* **What is expected**
Only the lines holding "will" are wanted. Copy every one from the records below.

(Dataset records)
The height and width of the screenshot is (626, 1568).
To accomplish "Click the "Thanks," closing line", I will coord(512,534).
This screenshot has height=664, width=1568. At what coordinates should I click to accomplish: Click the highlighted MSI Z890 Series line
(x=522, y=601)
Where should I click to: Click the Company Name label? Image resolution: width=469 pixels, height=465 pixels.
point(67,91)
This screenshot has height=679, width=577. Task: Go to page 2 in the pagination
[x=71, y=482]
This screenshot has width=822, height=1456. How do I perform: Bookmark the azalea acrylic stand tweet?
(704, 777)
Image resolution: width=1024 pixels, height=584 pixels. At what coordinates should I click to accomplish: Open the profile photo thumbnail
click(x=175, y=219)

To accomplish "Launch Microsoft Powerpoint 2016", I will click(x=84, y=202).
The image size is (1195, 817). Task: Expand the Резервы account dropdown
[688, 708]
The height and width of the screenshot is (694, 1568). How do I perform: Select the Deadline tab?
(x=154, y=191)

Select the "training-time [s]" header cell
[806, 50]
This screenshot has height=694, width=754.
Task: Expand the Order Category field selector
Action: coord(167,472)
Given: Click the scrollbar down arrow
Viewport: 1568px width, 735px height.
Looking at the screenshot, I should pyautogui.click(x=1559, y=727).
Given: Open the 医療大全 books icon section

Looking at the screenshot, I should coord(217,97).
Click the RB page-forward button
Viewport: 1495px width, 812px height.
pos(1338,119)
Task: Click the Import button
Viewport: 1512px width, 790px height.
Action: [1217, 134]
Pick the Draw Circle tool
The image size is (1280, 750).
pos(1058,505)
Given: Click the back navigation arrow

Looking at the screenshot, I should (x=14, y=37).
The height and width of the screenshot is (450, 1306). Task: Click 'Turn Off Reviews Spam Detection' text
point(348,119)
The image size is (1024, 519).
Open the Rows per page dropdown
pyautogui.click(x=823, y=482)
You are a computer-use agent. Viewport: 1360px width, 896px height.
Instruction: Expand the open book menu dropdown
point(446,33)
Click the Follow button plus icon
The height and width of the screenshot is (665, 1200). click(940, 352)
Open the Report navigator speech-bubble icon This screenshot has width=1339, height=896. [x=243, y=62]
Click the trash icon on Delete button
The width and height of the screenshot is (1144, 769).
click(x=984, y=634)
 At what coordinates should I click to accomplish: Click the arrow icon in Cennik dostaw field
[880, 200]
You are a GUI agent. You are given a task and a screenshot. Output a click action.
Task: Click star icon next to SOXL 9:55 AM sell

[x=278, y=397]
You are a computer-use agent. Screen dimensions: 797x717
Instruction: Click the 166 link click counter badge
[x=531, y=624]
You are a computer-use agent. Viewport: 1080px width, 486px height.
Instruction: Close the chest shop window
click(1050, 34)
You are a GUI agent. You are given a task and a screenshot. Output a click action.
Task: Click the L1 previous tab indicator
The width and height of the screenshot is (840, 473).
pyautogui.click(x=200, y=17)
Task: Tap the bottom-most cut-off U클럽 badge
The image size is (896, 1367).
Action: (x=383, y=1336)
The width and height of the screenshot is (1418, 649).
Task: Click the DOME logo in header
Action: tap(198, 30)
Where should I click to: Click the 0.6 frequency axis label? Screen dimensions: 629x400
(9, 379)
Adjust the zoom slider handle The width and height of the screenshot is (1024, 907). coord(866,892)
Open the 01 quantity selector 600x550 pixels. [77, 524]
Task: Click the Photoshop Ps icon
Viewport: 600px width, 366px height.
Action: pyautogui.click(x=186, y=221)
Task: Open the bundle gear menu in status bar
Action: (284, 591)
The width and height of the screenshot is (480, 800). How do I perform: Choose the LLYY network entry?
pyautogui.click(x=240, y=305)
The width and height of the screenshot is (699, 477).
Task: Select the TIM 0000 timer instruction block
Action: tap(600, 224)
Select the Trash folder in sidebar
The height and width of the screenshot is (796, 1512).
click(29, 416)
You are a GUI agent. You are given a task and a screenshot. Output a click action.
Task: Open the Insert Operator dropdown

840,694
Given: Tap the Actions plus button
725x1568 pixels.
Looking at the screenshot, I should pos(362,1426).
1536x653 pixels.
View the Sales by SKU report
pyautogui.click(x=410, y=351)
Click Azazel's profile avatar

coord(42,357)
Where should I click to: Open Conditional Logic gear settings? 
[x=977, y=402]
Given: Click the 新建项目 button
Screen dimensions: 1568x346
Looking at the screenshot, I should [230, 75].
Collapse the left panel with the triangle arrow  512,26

* **Solution**
To accomplish "Click the "Thanks," closing line", I will coord(512,534).
To accomplish "Launch Microsoft Powerpoint 2016", I will click(x=84, y=202).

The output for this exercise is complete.